**About this task:** Everything from the line containing "Close the sell order at 185.100" through the line containing "Click the eye" in the listing below should be copied exactly, and nothing more.

===== The data =====

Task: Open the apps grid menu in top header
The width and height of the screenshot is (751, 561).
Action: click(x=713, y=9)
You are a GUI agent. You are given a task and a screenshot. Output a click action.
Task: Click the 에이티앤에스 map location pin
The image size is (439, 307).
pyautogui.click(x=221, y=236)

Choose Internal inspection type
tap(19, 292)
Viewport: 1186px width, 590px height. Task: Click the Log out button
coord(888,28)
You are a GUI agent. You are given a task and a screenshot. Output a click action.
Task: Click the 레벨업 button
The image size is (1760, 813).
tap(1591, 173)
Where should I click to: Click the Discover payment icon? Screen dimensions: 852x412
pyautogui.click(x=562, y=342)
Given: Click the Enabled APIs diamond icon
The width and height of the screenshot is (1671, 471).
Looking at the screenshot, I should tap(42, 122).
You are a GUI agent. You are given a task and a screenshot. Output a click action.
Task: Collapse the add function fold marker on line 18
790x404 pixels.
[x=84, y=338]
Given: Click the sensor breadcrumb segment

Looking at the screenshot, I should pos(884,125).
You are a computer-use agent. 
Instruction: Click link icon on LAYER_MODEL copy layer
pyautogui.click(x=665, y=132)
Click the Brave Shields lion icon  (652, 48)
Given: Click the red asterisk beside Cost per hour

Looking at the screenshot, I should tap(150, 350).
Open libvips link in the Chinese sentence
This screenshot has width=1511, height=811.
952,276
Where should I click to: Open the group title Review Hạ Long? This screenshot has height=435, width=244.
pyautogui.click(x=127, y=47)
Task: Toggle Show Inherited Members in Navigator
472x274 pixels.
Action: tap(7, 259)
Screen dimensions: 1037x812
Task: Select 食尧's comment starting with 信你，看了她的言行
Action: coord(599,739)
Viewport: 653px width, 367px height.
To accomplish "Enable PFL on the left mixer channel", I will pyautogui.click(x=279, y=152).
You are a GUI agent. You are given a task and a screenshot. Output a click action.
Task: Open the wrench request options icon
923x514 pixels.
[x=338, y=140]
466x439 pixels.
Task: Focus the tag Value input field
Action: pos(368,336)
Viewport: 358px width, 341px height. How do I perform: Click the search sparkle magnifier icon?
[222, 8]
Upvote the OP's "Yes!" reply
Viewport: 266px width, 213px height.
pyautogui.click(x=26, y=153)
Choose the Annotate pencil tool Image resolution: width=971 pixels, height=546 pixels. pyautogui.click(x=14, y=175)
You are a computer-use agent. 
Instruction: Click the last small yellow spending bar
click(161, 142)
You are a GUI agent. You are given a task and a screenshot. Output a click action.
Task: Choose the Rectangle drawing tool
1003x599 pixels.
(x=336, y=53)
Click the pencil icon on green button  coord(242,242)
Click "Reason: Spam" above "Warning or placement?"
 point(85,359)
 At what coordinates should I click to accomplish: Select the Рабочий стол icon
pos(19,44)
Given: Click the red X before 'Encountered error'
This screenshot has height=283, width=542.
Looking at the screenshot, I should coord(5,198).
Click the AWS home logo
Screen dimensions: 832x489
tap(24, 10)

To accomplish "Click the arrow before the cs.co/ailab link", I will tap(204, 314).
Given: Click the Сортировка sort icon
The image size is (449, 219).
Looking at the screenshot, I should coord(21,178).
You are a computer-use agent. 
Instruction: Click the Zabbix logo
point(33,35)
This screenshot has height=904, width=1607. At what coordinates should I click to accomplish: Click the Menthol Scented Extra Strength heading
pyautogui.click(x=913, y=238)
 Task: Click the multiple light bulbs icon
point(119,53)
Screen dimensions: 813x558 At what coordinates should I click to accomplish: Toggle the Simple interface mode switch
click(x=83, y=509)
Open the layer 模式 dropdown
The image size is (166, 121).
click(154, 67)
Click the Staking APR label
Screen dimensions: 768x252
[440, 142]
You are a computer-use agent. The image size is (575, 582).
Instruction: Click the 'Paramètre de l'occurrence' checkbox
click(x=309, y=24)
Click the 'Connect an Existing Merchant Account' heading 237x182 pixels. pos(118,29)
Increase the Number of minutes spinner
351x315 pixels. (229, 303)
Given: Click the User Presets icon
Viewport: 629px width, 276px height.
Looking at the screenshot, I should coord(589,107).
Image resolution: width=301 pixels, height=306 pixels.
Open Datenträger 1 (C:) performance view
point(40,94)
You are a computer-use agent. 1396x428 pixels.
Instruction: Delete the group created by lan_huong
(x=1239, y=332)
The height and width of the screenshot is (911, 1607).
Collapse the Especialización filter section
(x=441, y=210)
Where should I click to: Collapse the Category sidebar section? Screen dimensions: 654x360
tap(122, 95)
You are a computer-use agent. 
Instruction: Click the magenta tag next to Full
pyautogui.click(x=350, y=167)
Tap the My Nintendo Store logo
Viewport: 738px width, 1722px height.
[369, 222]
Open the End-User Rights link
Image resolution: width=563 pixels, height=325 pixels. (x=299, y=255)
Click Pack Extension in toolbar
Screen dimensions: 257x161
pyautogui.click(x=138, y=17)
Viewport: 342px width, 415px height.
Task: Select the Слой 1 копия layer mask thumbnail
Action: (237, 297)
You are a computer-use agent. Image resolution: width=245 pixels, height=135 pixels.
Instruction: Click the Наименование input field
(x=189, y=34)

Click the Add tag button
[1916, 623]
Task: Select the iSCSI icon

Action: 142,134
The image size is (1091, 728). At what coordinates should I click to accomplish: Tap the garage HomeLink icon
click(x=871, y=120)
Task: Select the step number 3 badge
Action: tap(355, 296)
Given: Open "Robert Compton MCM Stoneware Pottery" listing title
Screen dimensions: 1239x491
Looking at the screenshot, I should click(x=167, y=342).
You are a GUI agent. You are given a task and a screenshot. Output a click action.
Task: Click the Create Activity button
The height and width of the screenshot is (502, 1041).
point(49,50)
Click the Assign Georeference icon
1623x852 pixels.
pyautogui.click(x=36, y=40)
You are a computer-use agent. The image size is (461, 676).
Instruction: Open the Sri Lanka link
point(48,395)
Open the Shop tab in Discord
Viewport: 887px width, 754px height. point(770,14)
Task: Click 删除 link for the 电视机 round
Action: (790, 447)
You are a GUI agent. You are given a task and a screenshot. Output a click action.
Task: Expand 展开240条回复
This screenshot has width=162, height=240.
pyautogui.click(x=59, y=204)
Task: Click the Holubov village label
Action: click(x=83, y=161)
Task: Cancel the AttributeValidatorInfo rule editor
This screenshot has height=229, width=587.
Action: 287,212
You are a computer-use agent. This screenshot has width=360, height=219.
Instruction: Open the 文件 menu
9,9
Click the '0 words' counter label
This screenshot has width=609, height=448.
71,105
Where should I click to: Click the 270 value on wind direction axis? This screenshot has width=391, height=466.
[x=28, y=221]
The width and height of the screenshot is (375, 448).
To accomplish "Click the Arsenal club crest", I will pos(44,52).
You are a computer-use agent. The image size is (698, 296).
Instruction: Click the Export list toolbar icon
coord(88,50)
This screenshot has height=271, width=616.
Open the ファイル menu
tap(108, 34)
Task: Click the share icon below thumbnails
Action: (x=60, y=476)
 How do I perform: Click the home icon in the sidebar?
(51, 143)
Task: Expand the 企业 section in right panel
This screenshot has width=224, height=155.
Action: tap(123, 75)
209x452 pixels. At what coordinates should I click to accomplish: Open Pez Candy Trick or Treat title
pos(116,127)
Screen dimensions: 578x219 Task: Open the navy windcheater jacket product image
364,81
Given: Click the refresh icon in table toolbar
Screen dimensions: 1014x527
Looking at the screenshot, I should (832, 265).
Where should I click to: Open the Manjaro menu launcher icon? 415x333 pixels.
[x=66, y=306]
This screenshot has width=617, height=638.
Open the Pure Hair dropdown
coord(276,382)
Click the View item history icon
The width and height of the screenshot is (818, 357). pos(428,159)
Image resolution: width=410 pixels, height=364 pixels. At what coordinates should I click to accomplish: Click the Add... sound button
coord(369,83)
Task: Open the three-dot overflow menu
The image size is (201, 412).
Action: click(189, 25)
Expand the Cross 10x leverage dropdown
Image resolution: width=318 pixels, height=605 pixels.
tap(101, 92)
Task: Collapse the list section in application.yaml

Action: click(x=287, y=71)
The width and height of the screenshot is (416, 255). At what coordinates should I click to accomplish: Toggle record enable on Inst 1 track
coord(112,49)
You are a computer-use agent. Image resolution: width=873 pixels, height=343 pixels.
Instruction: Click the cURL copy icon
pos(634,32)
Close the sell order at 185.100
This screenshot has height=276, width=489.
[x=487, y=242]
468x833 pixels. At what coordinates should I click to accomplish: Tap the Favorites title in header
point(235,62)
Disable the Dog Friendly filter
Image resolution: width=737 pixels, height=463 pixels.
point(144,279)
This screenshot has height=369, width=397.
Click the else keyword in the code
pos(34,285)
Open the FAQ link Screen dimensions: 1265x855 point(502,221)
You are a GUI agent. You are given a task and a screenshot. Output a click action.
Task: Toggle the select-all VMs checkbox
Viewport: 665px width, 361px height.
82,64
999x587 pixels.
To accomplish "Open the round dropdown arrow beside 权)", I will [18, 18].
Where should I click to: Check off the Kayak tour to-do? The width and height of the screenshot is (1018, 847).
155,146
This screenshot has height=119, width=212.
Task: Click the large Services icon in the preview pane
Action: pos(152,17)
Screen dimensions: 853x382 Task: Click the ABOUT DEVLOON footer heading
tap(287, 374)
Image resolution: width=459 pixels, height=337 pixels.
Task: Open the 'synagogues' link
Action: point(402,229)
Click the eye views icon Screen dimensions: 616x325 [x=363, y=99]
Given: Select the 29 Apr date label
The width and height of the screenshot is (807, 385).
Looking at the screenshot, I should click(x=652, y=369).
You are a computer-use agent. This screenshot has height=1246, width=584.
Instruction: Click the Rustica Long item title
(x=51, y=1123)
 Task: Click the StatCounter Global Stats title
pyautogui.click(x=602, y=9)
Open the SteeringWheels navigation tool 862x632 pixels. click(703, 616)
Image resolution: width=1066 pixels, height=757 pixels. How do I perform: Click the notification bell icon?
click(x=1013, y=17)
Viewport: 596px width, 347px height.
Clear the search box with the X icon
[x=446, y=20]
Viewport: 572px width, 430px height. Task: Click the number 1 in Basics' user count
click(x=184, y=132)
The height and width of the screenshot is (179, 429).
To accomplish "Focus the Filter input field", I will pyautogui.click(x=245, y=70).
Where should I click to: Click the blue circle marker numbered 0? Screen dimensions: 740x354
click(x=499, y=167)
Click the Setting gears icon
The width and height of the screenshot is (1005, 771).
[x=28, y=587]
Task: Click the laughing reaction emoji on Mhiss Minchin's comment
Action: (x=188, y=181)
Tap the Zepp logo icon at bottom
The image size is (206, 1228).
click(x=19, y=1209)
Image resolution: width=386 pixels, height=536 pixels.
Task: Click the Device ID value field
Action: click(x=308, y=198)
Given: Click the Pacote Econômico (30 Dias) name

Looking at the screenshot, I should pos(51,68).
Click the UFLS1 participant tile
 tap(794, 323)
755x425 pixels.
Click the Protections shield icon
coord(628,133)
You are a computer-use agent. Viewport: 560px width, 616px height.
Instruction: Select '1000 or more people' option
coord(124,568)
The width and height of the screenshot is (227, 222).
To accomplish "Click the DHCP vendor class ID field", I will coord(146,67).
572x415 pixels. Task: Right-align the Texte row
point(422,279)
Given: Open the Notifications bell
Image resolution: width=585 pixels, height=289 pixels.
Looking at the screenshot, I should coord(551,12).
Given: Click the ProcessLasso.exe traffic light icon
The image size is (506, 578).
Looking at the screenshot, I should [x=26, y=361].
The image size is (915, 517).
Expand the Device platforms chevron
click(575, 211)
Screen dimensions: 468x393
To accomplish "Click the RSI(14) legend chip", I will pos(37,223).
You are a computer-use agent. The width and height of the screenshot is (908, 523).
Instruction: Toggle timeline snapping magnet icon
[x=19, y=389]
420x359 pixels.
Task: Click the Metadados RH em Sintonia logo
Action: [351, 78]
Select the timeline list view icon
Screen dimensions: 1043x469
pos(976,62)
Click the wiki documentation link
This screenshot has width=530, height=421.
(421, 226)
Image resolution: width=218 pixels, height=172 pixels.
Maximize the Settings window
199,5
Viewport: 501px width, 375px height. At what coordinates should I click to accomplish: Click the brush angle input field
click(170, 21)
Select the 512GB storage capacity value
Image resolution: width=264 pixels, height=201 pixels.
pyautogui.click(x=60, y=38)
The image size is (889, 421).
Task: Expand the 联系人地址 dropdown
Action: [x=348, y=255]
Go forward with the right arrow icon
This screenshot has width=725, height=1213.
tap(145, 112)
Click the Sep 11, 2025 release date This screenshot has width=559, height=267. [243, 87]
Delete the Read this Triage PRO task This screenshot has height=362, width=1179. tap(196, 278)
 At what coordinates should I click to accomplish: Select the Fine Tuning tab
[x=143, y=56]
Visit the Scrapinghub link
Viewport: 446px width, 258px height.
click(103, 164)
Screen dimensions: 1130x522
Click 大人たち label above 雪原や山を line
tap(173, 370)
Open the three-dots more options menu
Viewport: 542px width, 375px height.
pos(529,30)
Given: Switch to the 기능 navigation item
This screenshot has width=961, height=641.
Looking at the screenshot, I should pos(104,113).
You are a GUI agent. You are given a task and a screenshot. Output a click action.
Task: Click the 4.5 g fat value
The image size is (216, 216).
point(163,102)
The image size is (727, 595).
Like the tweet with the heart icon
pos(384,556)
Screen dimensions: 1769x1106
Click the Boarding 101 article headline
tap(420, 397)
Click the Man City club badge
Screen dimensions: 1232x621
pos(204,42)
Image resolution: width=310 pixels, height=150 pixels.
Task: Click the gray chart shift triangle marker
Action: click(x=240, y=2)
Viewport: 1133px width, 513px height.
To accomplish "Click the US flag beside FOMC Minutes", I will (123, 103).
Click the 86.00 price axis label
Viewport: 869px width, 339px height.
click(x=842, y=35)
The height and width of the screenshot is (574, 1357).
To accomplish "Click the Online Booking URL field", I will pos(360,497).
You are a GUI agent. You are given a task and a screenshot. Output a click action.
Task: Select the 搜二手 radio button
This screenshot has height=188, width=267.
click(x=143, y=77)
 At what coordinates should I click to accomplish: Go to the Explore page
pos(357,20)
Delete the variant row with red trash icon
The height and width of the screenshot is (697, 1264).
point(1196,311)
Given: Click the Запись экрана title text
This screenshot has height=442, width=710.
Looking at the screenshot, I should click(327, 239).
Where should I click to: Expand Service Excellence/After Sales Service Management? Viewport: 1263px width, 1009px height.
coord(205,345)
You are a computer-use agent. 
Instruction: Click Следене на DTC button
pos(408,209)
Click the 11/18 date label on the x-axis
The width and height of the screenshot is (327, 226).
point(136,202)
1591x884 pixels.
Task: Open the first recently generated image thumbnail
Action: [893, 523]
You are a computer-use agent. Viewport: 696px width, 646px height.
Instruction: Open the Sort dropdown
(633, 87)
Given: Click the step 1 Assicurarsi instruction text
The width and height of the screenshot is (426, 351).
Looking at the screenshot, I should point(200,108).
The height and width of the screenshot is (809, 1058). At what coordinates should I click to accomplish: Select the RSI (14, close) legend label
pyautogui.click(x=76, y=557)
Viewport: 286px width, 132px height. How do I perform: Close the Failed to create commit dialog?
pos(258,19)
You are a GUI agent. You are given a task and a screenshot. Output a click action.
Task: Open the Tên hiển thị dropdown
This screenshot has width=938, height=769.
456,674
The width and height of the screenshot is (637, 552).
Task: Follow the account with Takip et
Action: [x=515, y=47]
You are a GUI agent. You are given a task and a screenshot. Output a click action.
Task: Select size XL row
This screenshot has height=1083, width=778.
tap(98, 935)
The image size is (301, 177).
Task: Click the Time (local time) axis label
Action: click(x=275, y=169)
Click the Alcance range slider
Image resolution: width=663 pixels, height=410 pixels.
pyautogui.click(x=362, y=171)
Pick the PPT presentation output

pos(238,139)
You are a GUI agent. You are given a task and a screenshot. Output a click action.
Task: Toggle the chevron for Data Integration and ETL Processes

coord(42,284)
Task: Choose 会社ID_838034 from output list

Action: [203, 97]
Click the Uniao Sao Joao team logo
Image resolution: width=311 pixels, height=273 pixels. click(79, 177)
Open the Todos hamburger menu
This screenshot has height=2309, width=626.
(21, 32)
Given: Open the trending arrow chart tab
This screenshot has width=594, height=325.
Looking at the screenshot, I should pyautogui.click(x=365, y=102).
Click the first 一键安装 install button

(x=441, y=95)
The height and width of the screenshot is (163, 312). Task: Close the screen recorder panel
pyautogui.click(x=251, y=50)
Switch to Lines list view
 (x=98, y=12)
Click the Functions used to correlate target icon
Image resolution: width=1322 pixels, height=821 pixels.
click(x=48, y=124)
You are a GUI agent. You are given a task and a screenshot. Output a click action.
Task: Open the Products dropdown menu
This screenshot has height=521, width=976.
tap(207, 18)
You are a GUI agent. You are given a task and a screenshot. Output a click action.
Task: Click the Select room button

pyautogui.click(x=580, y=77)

=====

**Expected answer:**
Close the sell order at 185.100
This screenshot has height=276, width=489.
[x=487, y=242]
468x833 pixels. At what coordinates should I click to accomplish: Tap the Favorites title in header
point(235,62)
Disable the Dog Friendly filter
Image resolution: width=737 pixels, height=463 pixels.
point(144,279)
This screenshot has height=369, width=397.
Click the else keyword in the code
pos(34,285)
Open the FAQ link Screen dimensions: 1265x855 point(502,221)
You are a GUI agent. You are given a task and a screenshot. Output a click action.
Task: Toggle the select-all VMs checkbox
Viewport: 665px width, 361px height.
82,64
999x587 pixels.
To accomplish "Open the round dropdown arrow beside 权)", I will [18, 18].
Where should I click to: Check off the Kayak tour to-do? The width and height of the screenshot is (1018, 847).
155,146
This screenshot has height=119, width=212.
Task: Click the large Services icon in the preview pane
Action: pos(152,17)
Screen dimensions: 853x382 Task: Click the ABOUT DEVLOON footer heading
tap(287, 374)
Image resolution: width=459 pixels, height=337 pixels.
Task: Open the 'synagogues' link
Action: point(402,229)
Click the eye views icon Screen dimensions: 616x325 [x=363, y=99]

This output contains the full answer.